Lasciare casa di M. è sempre triste, ancora di più quando lui non c’è. Ma insomma, torno a Bologna, pensando alle belle cose che ho visto e a come sono stato bene. Sull’Eurostar su cui scrivo queste righe faccio conoscenza di due americani. Si chiamano Bob e Susan, nomi da “Indovina chi?”. Lui ha la faccia da sfigato-del-college cresciuto, ma non ha la faccia da nerd. Lei è una giovane donna un po’ bambolesca e, credo, vagamente rifatta. Ovviamente si parla dell’Italia, dell’undici settembre, di come vengono visti gli americani nel mondo.

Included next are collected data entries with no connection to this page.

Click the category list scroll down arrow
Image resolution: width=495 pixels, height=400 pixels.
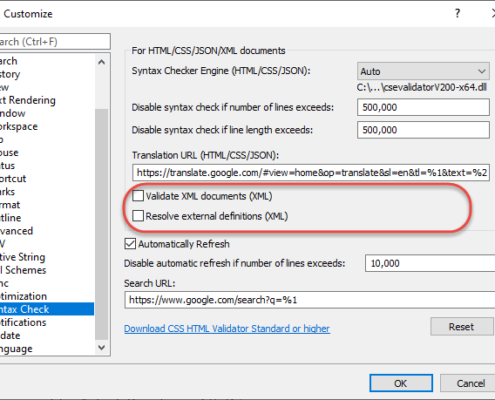click(102, 348)
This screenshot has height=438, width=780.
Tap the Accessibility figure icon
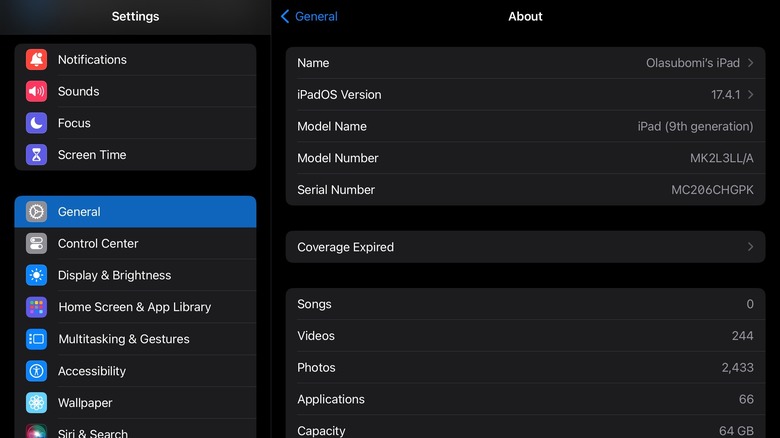coord(36,371)
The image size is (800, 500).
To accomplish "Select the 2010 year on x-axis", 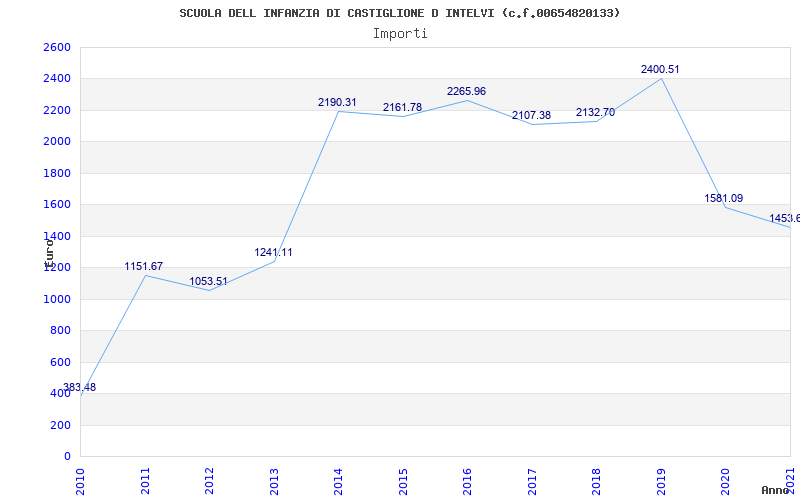I will click(80, 481).
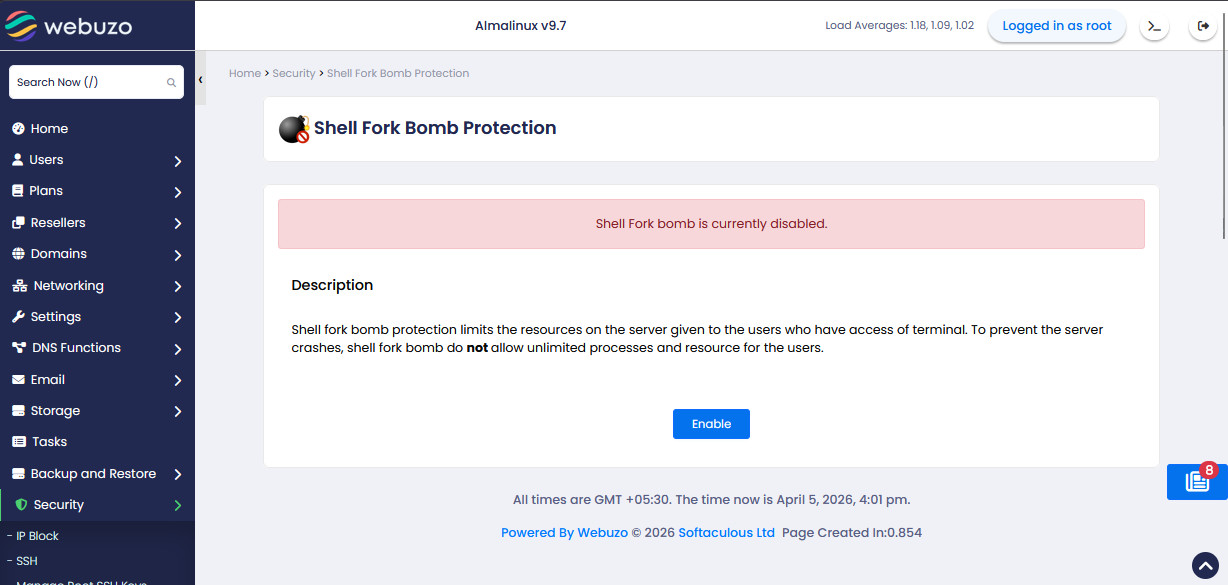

Lui ha una visione ingenua e buonista della situazione, lei lo contraddice sempre. Io do ragione a lei, un bel po’ più acuta del suo compagno. Legge un libro di Susan Sontag, o meglio, fa finta di leggerlo, perché appena lui dice una cazzata, lei interviene e lo atterra. Alla fine Bob arriva alla conclusione geniale che gli americani hanno avuto una storia diversa, quindi sono diversi. Susan aggiunge con un mezzo sorriso: “Sì, ma abbiamo grandi macchine e grandi frigoriferi e centri commerciali enormi.” Io le sorrido, sorrido anche a Bob. Poi penso che la percezione che hanno di me questi due americani è che comunque io sia rappresentato da uno con una bandana in testa.
E decido che voterò per Hulk Hogan alle prossime politiche.